In many ways, using slang or common jargon can be a great way to get people interested in your business. Readers might feel like they are able to identify with the company and could be tempted to work with you. However, using too much slang or informal language puts you at risk at seeming unprofessional. Would you want to hire a lawyer who talks about “yeeting” your opponent’s case out the window? How about a doctor who says her treatments are “on fleek?” I think not.
This is a big issue for people who don’t write often. Most modern readers, especially those browsing the Internet, will be put off by websites that have massive paragraphs of five sentences or more. While this format is acceptable in books, it doesn’t fit the online style.
To avoid having a wall of text, limit your paragraphs to three sentences and avoid having sentences that include tons of commas or semicolons. This keeps the format simple and ensures your potential clients will continue to read your website.
You want your homepage to be the appetizer that gets people interested in checking out the rest of your website. You should give your visitors just enough information to chew on and include plenty of hooks and leads to ensure they click on more pages and spend time getting to know about you and what it is you offer.
To make an effective homepage, you should limit how much text is included, and link to other pages that have more information. Try to keep your paragraphs short and sweet and give a hook to have people investigate further. For example: “To find out more about why our cupcakes are so sweet, click on our menu!”

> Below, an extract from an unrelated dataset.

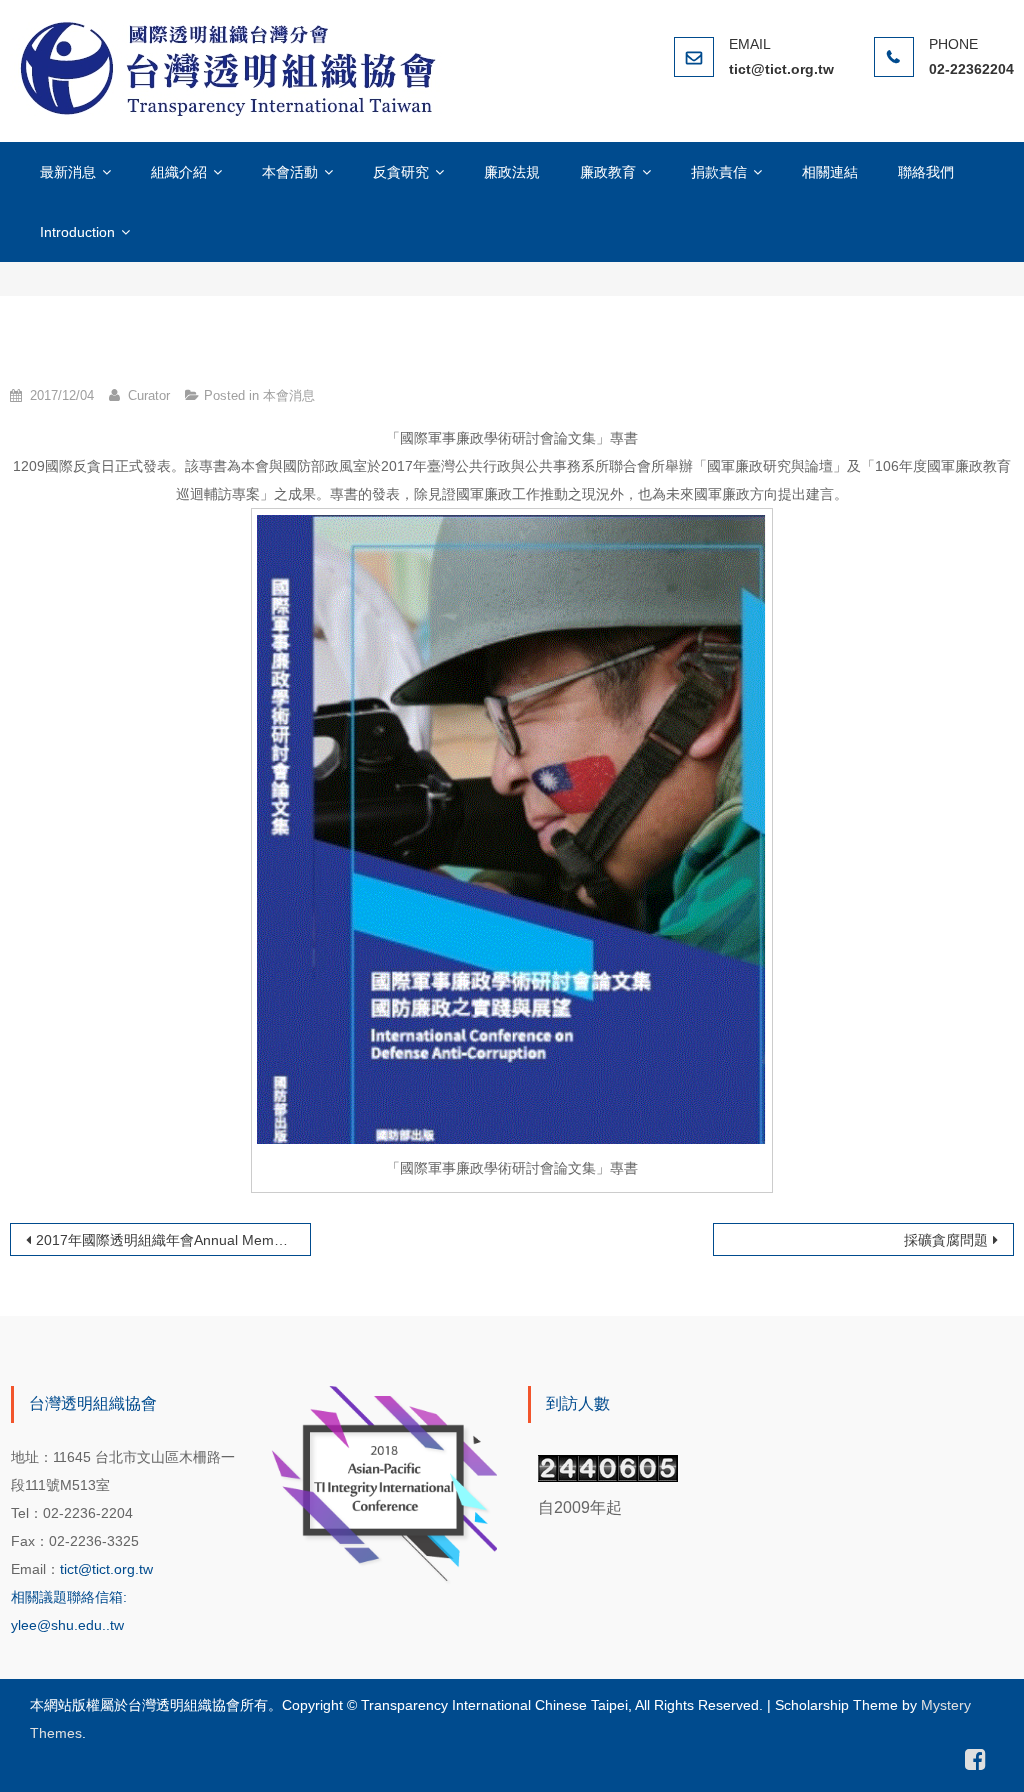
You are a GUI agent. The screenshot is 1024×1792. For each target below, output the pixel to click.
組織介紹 (179, 172)
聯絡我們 (926, 172)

This is a big issue with a lot of company websites, especially those related to highly specialized matters like law. You don’t want to make the assumption that your potential clients are well-versed in your field’s jargon and rhetoric. You can use professional terms like “civil litigation,” but try to include context clues and definitions to keep your readers informed about what they are reading.
On the other hand, don’t assume your readers are dumb. If you have a website about pet grooming, you don’t need to explain what a haircut is. The best way to determine whether a fact or term will need some explanation is to imagine talking to a friend who is not in the same business as you. Would you need to give some extra details?
If you follow these four simple guidelines, you can create copy that is simple, informative, and easy to read. Having a website that is engaging is the key to drawing in more clients and will help boost your ratings in the search engines. Just remember to avoid keyword stuffing and making too many assumptions about your target audience!